U.S. intelligence officials have identified four major cyber adversaries targeting American businesses and infrastructure, from China and North Korea to Iran. Only one — Russia — has yet to be publicly blamed by the Obama administration in a strategy that national security experts have dubbed "naming and shaming."
But after senior Democrats in Congress pointed the finger at Russia for hacking into the Democratic National Committee and trying to infiltrate the voter registration systems in nearly two dozen states, that may be about to change.
"I would just say to any of those out there considering whether or not to try to harm the United States through cyber means, we have a message, which is: we can figure out who did it, and when we do, we're not afraid to impose consequences, and we will," Assistant U.S. Attorney General John Carlin told NPR in an interview this week.
Carlin declined to say whether indictments against anyone in Russia were imminent. He added: "We would take very very seriously an attempt to undermine the integrity of our democracy."
Carlin leaves the Justice Department next week, after 17 years as a career prosecutor. Even over the past three years in his leadership post, he said, the threat has changed a lot. But when it comes to cyber intrusions, authorities have gotten better at finding out who's behind keyboards, even thousands of miles away.

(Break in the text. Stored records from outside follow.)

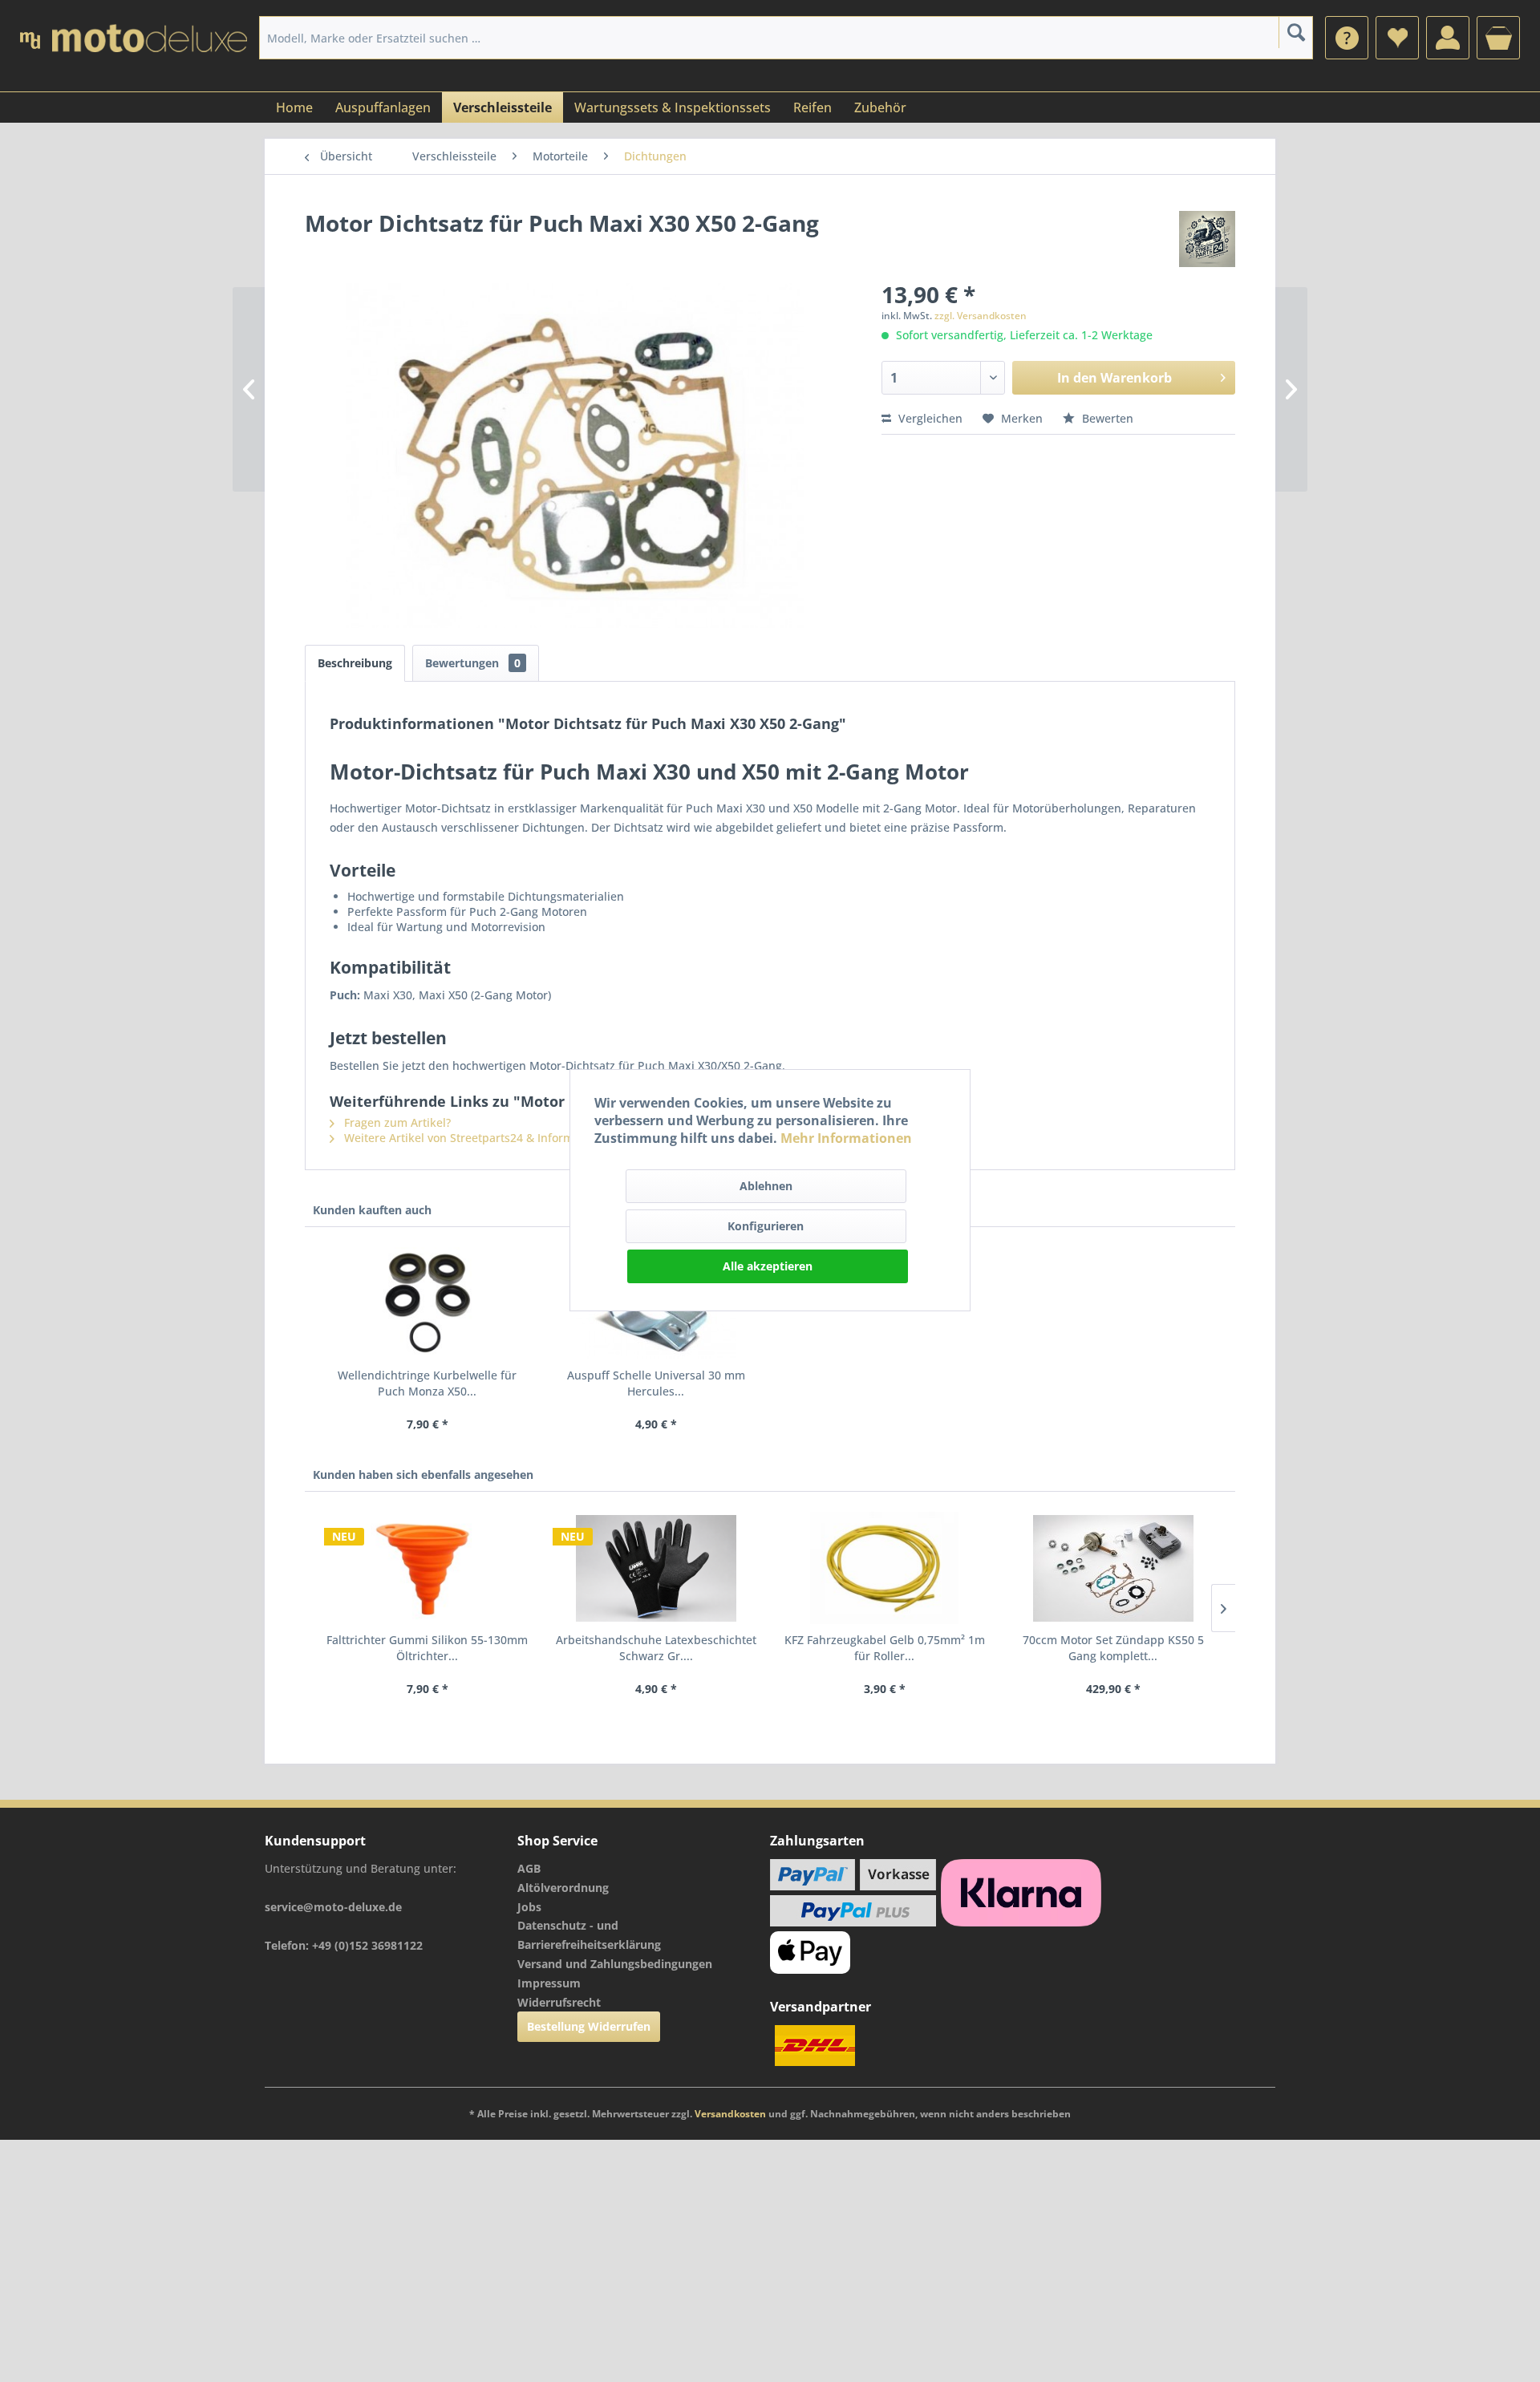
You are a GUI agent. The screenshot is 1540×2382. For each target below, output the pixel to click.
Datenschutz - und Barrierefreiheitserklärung (589, 1935)
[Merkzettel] (1397, 37)
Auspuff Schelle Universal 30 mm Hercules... (656, 1383)
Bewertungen (473, 662)
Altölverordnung (563, 1887)
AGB (529, 1868)
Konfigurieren (765, 1226)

In the spring of 2014, his prosecutors charged five uniformed members of Unit 61398 of the People's Liberation Army of China with stealing secrets from American business competitors.
The Justice Department traced their movements online. The activities peaked from 9 a.m. Beijing time to noon, dipped during the lunch break, then resumed until 6 p.m. "This is their day job," Carlin said. "This is their day job, to steal from American companies. ... That's not a fair fight."

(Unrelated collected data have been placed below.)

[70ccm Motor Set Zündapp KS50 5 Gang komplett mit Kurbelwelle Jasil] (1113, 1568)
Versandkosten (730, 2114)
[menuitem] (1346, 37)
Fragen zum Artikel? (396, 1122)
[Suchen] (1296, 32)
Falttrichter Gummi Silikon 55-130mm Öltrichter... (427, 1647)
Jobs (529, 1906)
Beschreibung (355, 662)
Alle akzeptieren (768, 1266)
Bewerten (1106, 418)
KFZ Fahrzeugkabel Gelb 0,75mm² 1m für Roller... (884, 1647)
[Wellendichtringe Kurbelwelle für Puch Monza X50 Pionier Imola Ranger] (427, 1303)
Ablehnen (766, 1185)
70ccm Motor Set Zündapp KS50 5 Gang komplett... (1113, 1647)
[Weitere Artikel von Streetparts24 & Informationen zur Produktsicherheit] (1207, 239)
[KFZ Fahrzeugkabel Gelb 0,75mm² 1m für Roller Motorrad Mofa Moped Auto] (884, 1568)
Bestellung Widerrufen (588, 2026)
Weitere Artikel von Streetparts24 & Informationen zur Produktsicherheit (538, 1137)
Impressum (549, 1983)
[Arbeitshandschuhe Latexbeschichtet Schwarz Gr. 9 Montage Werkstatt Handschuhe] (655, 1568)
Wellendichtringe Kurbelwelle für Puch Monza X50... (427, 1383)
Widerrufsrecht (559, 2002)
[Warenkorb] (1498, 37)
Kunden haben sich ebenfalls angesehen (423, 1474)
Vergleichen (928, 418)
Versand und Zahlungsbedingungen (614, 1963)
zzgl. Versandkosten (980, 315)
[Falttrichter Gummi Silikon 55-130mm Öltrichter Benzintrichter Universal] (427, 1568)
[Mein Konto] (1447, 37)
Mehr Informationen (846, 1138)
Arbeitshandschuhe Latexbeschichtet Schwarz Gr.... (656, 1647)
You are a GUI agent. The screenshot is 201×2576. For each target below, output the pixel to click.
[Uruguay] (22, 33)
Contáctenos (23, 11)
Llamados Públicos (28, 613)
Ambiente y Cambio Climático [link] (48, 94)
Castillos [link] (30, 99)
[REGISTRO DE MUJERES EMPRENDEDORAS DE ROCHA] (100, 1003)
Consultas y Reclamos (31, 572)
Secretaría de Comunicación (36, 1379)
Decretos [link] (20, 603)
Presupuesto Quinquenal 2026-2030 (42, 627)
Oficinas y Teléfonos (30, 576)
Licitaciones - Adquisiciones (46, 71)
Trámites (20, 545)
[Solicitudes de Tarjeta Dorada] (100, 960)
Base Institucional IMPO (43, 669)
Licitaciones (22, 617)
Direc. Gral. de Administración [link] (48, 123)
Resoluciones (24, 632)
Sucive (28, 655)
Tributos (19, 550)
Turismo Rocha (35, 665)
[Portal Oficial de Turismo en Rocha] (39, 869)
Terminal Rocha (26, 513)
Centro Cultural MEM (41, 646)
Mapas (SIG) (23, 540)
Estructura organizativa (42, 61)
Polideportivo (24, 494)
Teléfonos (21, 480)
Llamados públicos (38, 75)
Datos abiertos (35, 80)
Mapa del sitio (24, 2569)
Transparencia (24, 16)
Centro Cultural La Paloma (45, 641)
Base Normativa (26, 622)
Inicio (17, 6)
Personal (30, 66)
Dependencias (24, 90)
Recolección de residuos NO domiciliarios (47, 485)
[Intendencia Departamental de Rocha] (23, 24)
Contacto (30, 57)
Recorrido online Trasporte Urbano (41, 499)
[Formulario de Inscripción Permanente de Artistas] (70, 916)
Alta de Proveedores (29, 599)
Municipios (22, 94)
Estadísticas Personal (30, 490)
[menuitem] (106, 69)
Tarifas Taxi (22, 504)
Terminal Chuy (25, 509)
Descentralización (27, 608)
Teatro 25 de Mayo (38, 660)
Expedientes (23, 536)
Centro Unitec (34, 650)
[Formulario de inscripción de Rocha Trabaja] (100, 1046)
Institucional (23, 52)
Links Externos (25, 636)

China's president eventually reached an agreement with the White House, agreeing that it's out of bounds to use military or intelligence powers to target private companies for financial gain. The next challenge, Carlin said, is to enforce the laws on the books about cyber intrusions.
Earlier this year, the Justice Department struck again: indicting seven hackers with ties to the Iranian government. Court papers said the intruders attacked the web sites of dozens of major U.S. banks and breached controls at a dam in Rye, N.Y., raising alarms about safeguards in American infrastructure.

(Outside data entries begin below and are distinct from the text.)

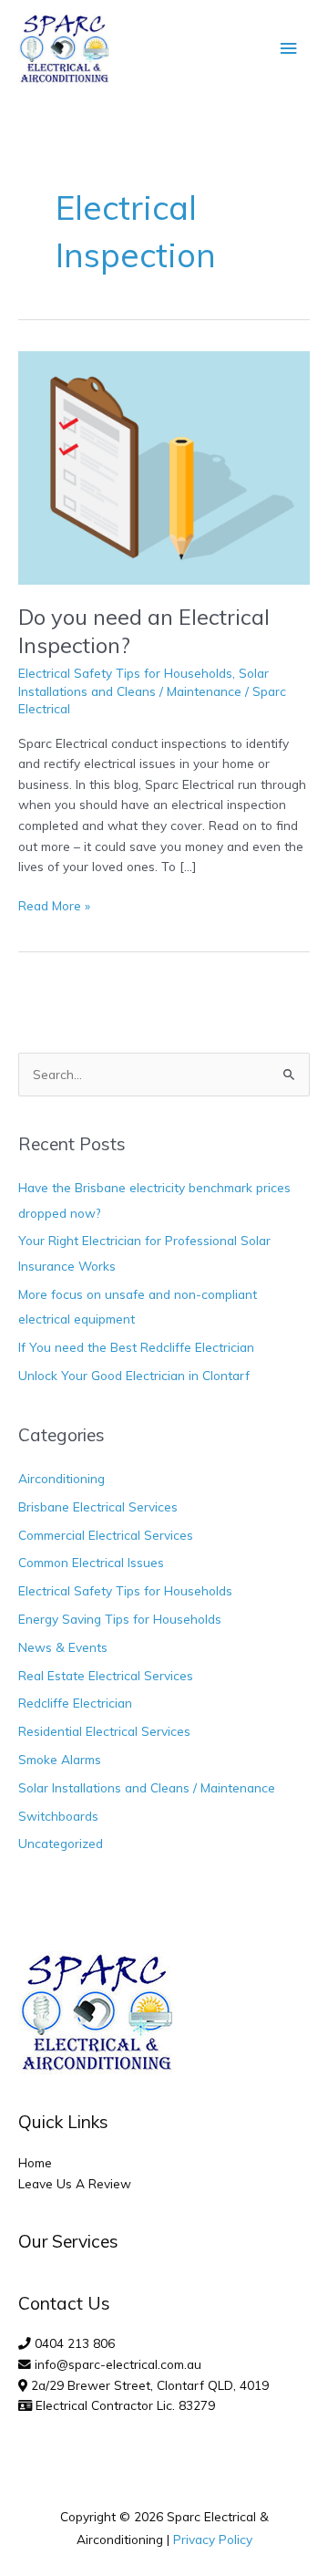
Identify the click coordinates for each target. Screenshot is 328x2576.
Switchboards (58, 1815)
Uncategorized (60, 1843)
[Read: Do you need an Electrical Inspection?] (164, 465)
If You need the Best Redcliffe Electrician (136, 1347)
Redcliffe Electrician (75, 1702)
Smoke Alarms (59, 1759)
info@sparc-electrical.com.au (118, 2364)
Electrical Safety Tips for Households (125, 672)
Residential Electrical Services (104, 1731)
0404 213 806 (75, 2343)
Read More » (54, 904)
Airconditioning (61, 1478)
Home (35, 2162)
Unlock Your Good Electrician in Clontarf (134, 1375)
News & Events (63, 1647)
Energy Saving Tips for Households (119, 1618)
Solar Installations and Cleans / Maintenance (146, 1787)
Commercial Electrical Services (105, 1534)
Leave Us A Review (74, 2183)
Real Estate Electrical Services (105, 1675)
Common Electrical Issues (91, 1562)
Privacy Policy (212, 2539)
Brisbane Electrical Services (98, 1506)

In those two cases, authorities decided to utilize the criminal justice system. But that hasn't always been the case. In late 2014, rather than public charges against people who took part in wrongdoing, the FBI issued a statement blaming North Korea for breaking into computer systems at Sony Pictures. The studio had released The Interview, a Seth Rogen comedy mocking the nation's leader. Carlin found himself in the White House situation room trying to summarize the plot of the film.
"The first major attack from a rogue nuclear armed nation state on the United States, and we've war gamed that for years, turns out to be because of a movie," Carlin said. "I'll leave you to your own reviews of the movie but it's about a bunch of pot smokers and so not what you expect to be fodder for a national security event."
In the past year, the Justice Department also has prosecuted 60 people with ties to foreign fighters or home grown extremism. But most of those people radicalized online and never met an al-Qaida or Islamic State figure in person. Those cases are spread across 35 states, with defendants in one-third of the cases aged 21 or younger.
"Here you have an international terrorist group that's deliberately exploiting that [social media] trust to try to convince young people or mentally troubled people to go out and kill," Carlin said.
Carlin, 43, mostly operated under the radar during his years at DOJ. But he supervised some hot-button cases. Among them: the now-closed investigation of Hillary Clinton's private email server.
Of that case, he offered praise for the career prosecutors and FBI agents. "When it comes to any matter I've worked on with them, I've been so impressed with their dedication to keeping our country safe and for doing the right things for the right reasons," he said.
In the coming weeks, Carlin expects to spend some time at home with his wife and young daughter before exploring private sector opportunities in cybersecurity or public safety.
He said he wants to devote some of his time, and to urge others, to thinking about the looming transformation of the auto industry and other businesses.
"When you think about what one terrorist was able to do in Nice with one truck and the devastation it caused on civilians, it doesn't take that much imagination to figure out what they could do if they were able to control a fleet of automated trucks," Carlin said. "So we just need to just make sure on the front end we prevent that type of disaster from happening."
A veteran national security lawyer, Mary B. McCord, will take his place at the Justice Department.